Analyzing data using spss glm procedure |Statistics
This lab asks you to analyze a simple matched-groups design in two ways: using the dependent groups t test, and analyzing the same data as a randomized blocks design with p=2 levels of the within-subjects factor (using SPSS’s GLM procedure).

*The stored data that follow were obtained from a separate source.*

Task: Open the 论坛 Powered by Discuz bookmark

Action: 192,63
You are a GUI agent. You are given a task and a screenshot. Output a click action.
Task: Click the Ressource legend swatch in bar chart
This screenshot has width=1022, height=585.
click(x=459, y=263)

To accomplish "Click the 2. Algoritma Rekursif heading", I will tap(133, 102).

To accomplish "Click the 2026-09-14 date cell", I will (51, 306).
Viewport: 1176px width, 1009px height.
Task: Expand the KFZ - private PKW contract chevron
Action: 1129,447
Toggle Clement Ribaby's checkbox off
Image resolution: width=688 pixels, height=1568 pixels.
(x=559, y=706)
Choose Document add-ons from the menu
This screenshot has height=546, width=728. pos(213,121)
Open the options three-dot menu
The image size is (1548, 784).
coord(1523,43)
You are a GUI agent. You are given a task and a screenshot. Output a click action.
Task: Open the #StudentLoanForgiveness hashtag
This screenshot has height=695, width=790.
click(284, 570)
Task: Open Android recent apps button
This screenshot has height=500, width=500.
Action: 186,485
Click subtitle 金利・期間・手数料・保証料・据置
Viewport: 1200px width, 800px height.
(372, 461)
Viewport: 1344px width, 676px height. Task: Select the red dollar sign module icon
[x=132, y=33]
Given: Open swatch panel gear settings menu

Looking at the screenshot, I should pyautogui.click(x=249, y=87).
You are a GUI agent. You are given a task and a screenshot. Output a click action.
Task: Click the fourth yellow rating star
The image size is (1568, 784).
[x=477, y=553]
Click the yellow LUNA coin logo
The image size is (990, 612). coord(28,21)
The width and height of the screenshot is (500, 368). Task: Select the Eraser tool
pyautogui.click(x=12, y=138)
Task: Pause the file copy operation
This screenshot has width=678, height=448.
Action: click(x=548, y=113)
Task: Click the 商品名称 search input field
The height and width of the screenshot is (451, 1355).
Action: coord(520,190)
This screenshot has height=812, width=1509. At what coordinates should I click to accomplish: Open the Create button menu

In this study, the researcher is studying the effect of participation in an afterschool program on problem behaviors (e.g. smoking, risky sex) in teens. Because participants in the program are volunteers, rather than being randomly assigned to conditions, the group of participating teens differs in a number of ways from non-participants most importantly in a composite measure of “social/academic risk.” The researcher decides to try to control for group differences by matching pairs of students, one participant with one non-participant, with similar risk scores. Fifteen matched pairs of students are created, so the total number of students followed is N=30. After three months of program, the scores of participants and non-participants are compared (the dependent variable is a composite measure of problem behaviors, Y, obtained by summing severity measures across a set of target behaviors).
DATA:
Pair | Partic | Non-Partic |
01 | 16 | 22 |
02 | 09 | 14 |
03 | 18 | 14 |
04 | 23 | 26 |
05 | 07 | 19 |
06 | 22 | 16 |
07 | 14 | 17 |
08 | 09 | 17 |
09 | 14 | 09 |
10 | 16 | 25 |
11 | 15 | 15 |
12 | 17 | 23 |
13 | 25 | 26 |
14 | 09 | 18 |
15 | 17 | 12 |
Type the above data into the SPSS Data Editor window, or save this file as an unformatted text file and write SPSS syntax to read it in.